◆ Selected extract
-=-=-=-=-

Skip to content

Secondary Indexes in Distributed Databases

TL;DR

Primary key determines partition location. Secondary indexes enable queries on non-partition-key columns but add complexity. Two approaches: local indexes (fast writes, scatter reads) and global indexes (fast reads, slow writes). Choose based on read/write ratio and query patterns. Secondary indexes are expensive in distributed systems—use sparingly.


The Problem

Partition by Primary Key

Users table, partitioned by user_id:

Partition 1: user_id 1-1000
Partition 2: user_id 1001-2000
Partition 3: user_id 2001-3000

Query: SELECT * FROM users WHERE user_id = 1500
  → Goes to Partition 2 only ✓

Query by Non-Partition Column

Query: SELECT * FROM users WHERE email = 'alice@example.com'

Problem: email is not the partition key
  - Which partition has this email?
  - Must check ALL partitions (scatter-gather)
  
Without secondary index: O(N) partitions scanned
With secondary index: O(1) or O(few) partitions

Local Secondary Indexes

Concept

Each partition maintains its own index for local data.

Partition 1:                    Partition 2:
┌─────────────────────────┐    ┌─────────────────────────┐
│ Data:                   │    │ Data:                   │
│  user_id=1, email=a@x   │    │  user_id=1001, email=d@x│
│  user_id=2, email=b@x   │    │  user_id=1002, email=e@x│
│  user_id=3, email=c@x   │    │  user_id=1003, email=f@x│
│                         │    │                         │
│ Local Index (email):    │    │ Local Index (email):    │
│  a@x → user_id=1        │    │  d@x → user_id=1001     │
│  b@x → user_id=2        │    │  e@x → user_id=1002     │
│  c@x → user_id=3        │    │  f@x → user_id=1003     │
└─────────────────────────┘    └─────────────────────────┘

Write Path

INSERT user (id=1500, email='new@example.com')

1. Route to Partition 2 (based on id=1500)
2. Insert data row
3. Update local email index on Partition 2

Single partition operation ✓

Read Path

SELECT * FROM users WHERE email = 'alice@example.com'

1. Don't know which partition has this email
2. Query ALL partitions' local indexes
3. Aggregate results

Scatter-gather to all partitions ✗

Trade-offs

AspectLocal Index
Write performanceFast (single partition)
Read performanceSlow (all partitions)
ConsistencyStrong (same partition)
Index maintenanceSimple
Hotspot riskNone (distributed)

Use Cases

  • Write-heavy workloads
  • Queries often include partition key
  • Analytics queries (expect scatter-gather)
  • Low-cardinality columns (few matches per partition)

-=-=-=-=-

◆ Rows
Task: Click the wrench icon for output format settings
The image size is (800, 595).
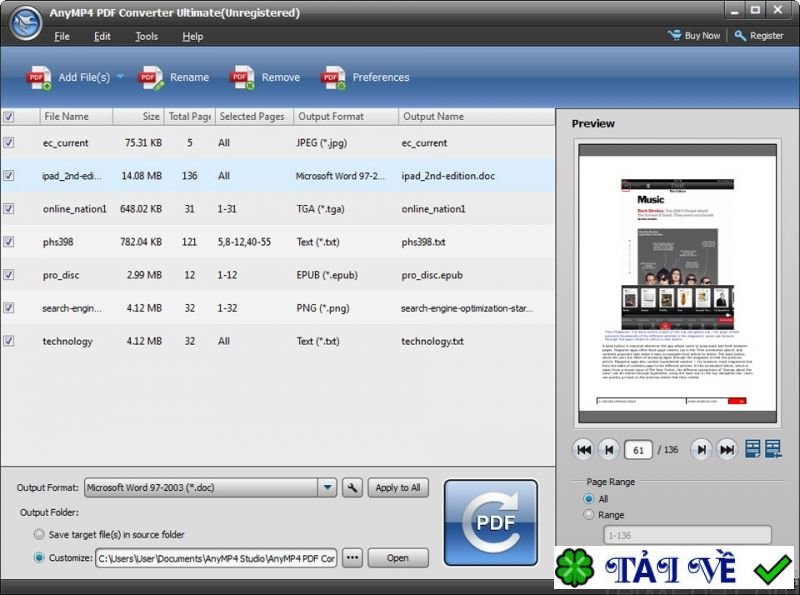Action: (352, 488)
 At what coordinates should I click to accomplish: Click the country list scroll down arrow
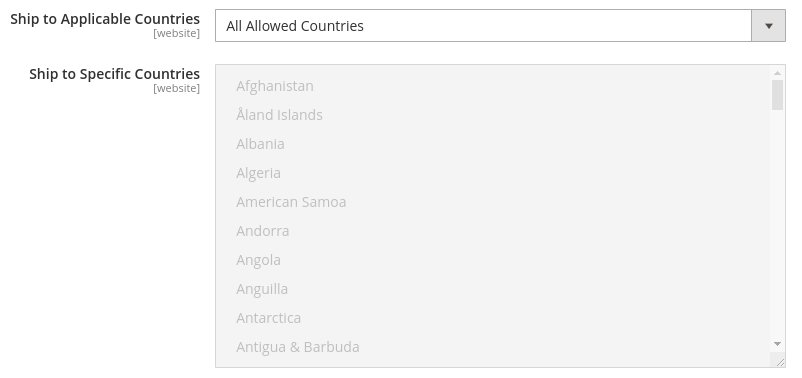777,344
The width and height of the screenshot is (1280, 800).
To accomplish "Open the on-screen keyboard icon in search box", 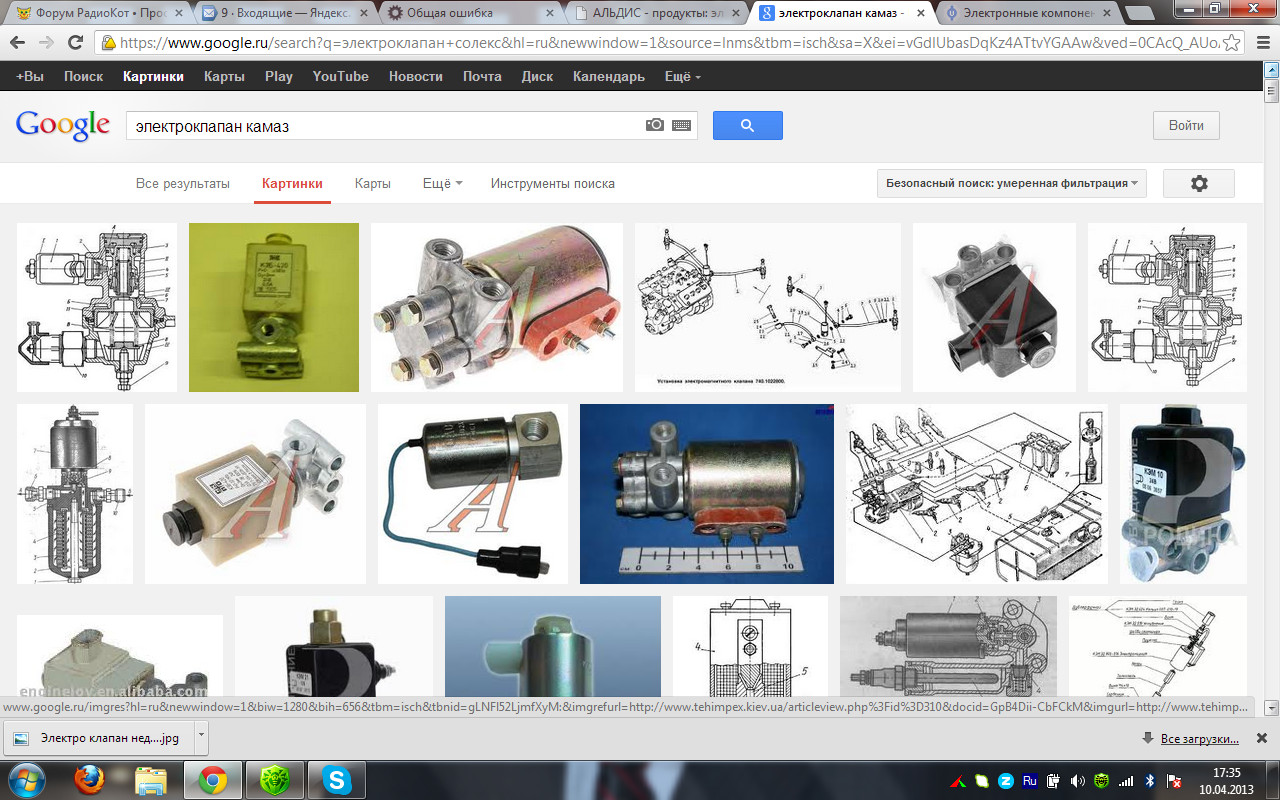I will point(682,125).
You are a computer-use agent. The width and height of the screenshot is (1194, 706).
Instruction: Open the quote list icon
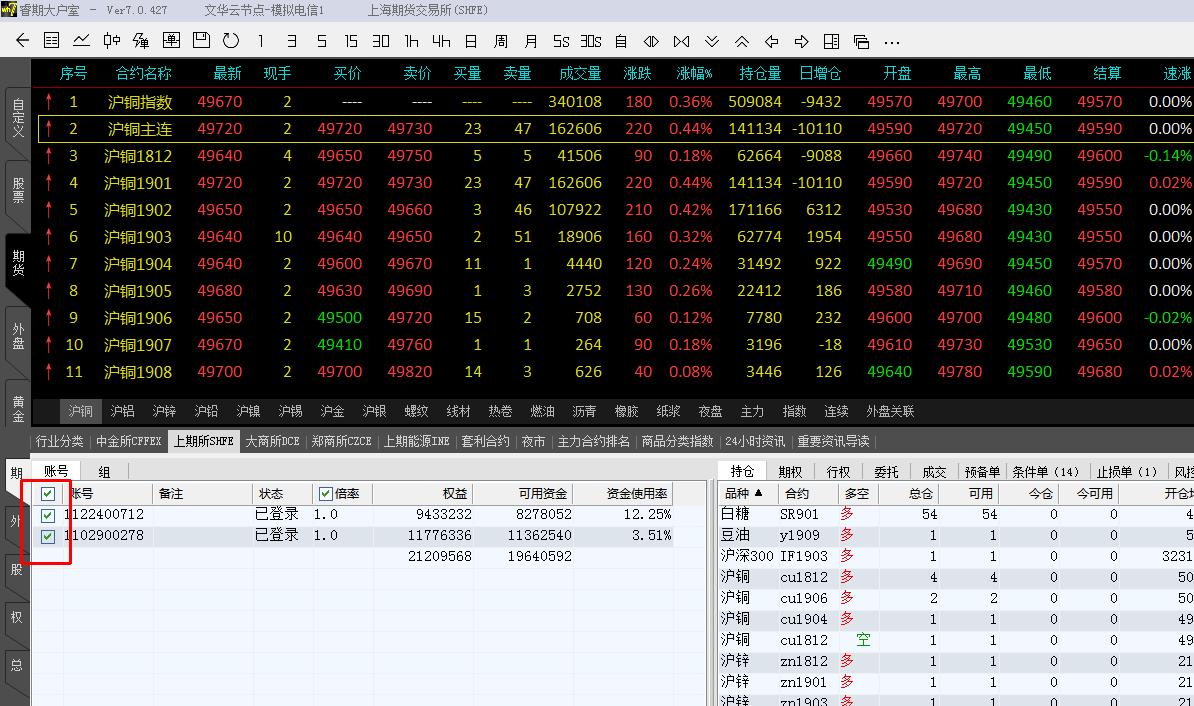click(52, 41)
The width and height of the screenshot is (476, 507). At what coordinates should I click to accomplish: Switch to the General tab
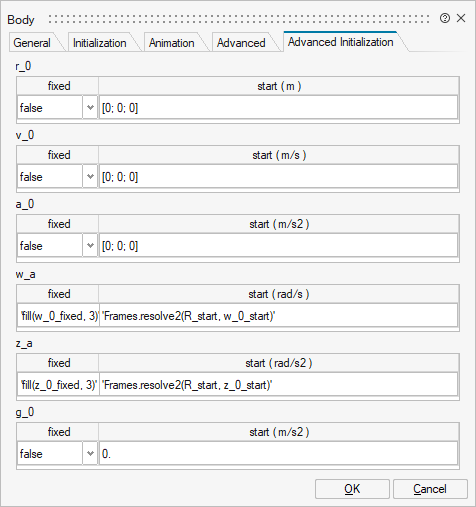(32, 43)
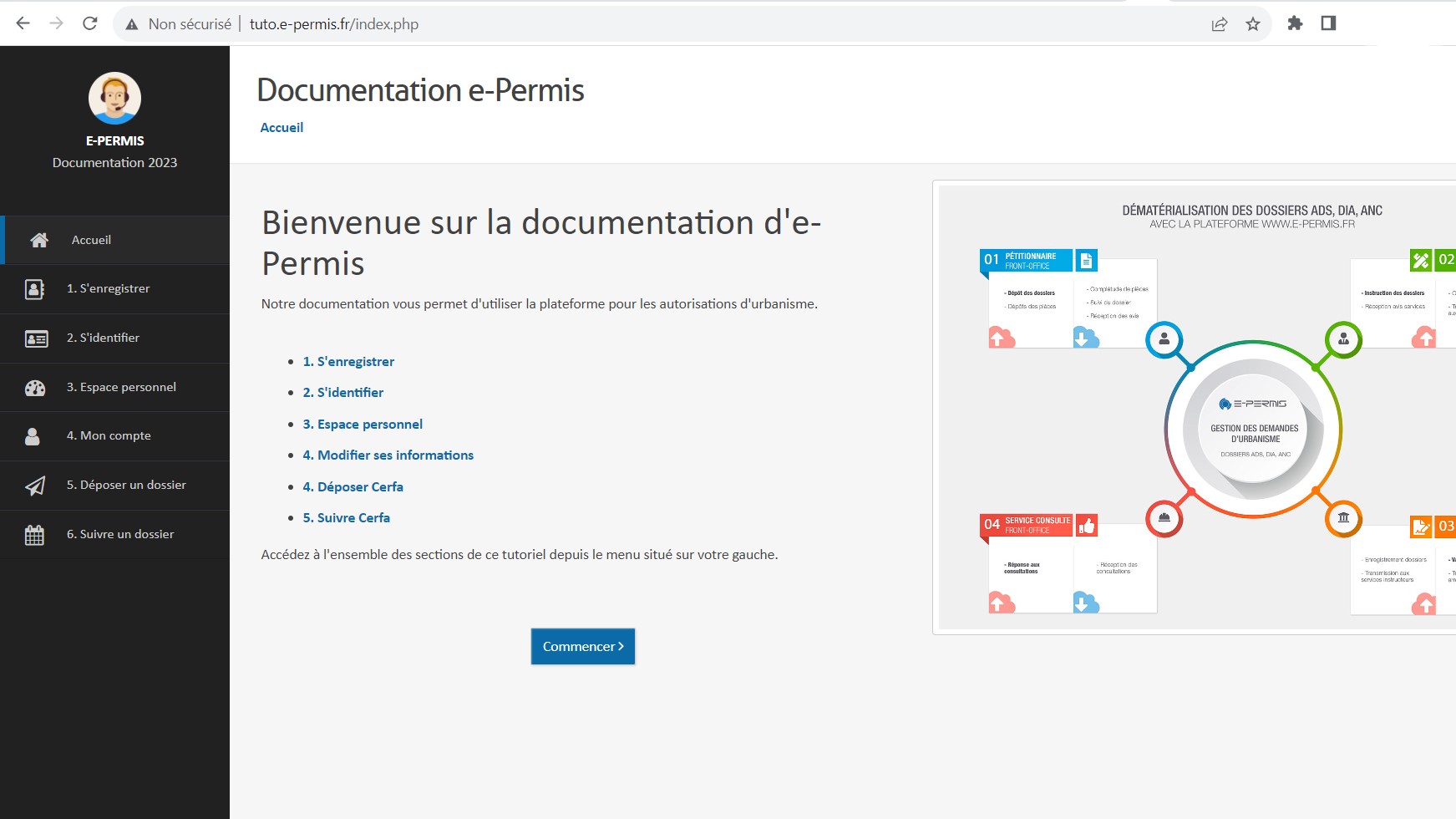Follow the '4. Modifier ses informations' link
Image resolution: width=1456 pixels, height=819 pixels.
[x=388, y=455]
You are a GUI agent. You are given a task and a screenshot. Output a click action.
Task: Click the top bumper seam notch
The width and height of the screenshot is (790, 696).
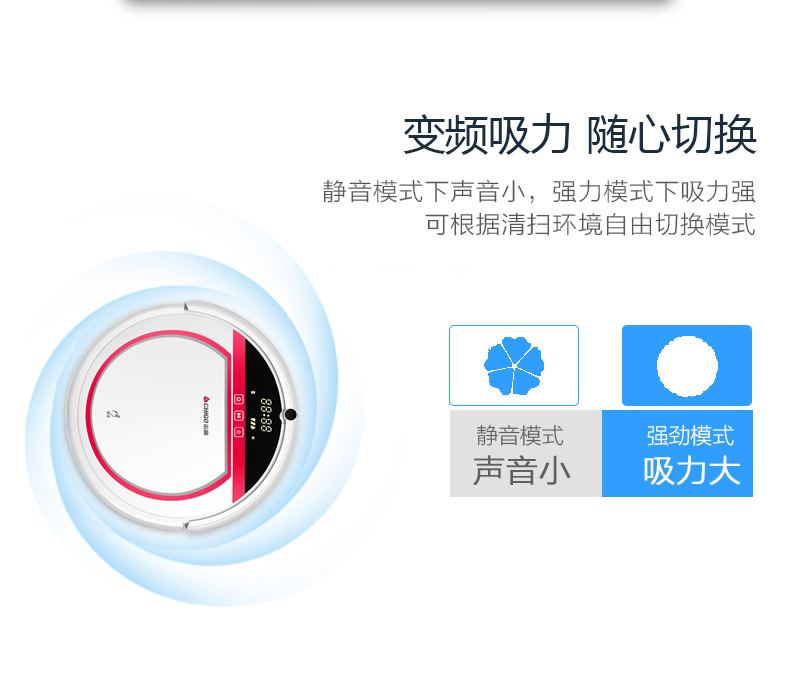point(186,306)
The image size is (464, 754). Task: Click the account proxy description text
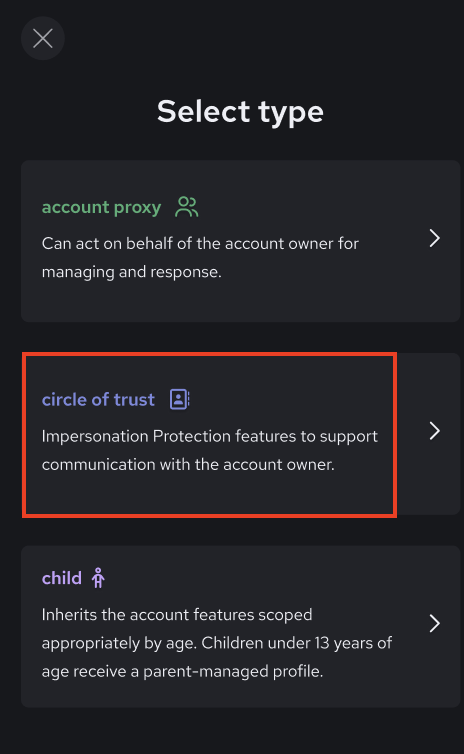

-=-=-=-=-

◆ Task set
1. Update the records from the line containing "The width and height of the screenshot is (476, 507)." through the end of the records, replacing "screenshot" with "screen capture" and leaving everything else unchanged. Leave the pictures out.
2. Take the piece on secondary indexes in distributed databases further, starting after its last line.

◆ Task-by-task answers
1.
The width and height of the screen capture is (476, 507). At what coordinates should I click to accomplish: Switch to the General tab
(32, 43)
Follow the '4. Modifier ses informations' link
Image resolution: width=1456 pixels, height=819 pixels.
[x=388, y=455]
You are a GUI agent. You are given a task and a screen capture. Output a click action.
Task: Click the top bumper seam notch
The width and height of the screen capture is (790, 696).
point(186,306)
The image size is (464, 754). Task: Click the account proxy description text

2.
Global Secondary Indexes

Concept

Index partitioned separately from data.

Data Partitions:                Index Partitions (by email hash):
┌───────────────┐              ┌───────────────────────────┐
│ Partition 1   │              │ Index Partition 1 (a-m)   │
│ user_id 1-1000│              │  alice@x → user_id=5      │
└───────────────┘              │  bob@x → user_id=1500     │
┌───────────────┐              │  carol@x → user_id=2500   │
│ Partition 2   │              └───────────────────────────┘
│ user_id 1001- │              ┌───────────────────────────┐
│         2000  │              │ Index Partition 2 (n-z)   │
└───────────────┘              │  ned@x → user_id=42       │
┌───────────────┐              │  zoe@x → user_id=999      │
│ Partition 3   │              └───────────────────────────┘
│ user_id 2001- │
│         3000  │
└───────────────┘

Write Path

INSERT user (id=1500, email='bob@example.com')

1. Write data to Partition 2 (based on id)
2. Write to Index Partition 1 (based on email hash)

Two partitions involved
May need distributed transaction or async update

Read Path

SELECT * FROM users WHERE email = 'bob@example.com'

1. Hash 'bob@example.com' → Index Partition 1
2. Lookup in Index Partition 1 → user_id=1500
3. Fetch from Data Partition 2

Two partitions, but targeted (not scatter) ✓

Trade-offs

AspectGlobal Index
Write performanceSlow (multi-partition)
Read performanceFast (targeted lookup)
ConsistencyAsync = eventual, Sync = slow
Index maintenanceComplex (distributed update)
Hotspot riskPossible (popular index values)

Consistency Options

Synchronous update:

Transaction:
  1. Write data
  2. Write index
  3. Commit both

Guarantees: Read-your-writes
Cost: 2PC overhead, higher latency

Asynchronous update:

1. Write data (committed)
2. Queue index update
3. Apply index update (eventually)

Guarantees: Eventually consistent
Cost: May read stale index

Partitioning the Global Index

By Index Value (Term-Partitioned)

Index partitioned by the indexed column value:

email starting with a-m → Index Partition 1
email starting with n-z → Index Partition 2

Query: WHERE email = 'alice@x'
  → Only Index Partition 1
  
Good for: Single-value lookups
Bad for: Range queries across partition boundaries

By Document ID

Index entries for same document → same partition

user_id 1-1000: all indexes in Index Partition 1
user_id 1001-2000: all indexes in Index Partition 2

Write: Single partition for all indexes
Read: May need multiple index partitions

Similar to local index but separated

Implementation Examples

DynamoDB Global Secondary Index

Table: Users
  Primary Key: user_id (partition key)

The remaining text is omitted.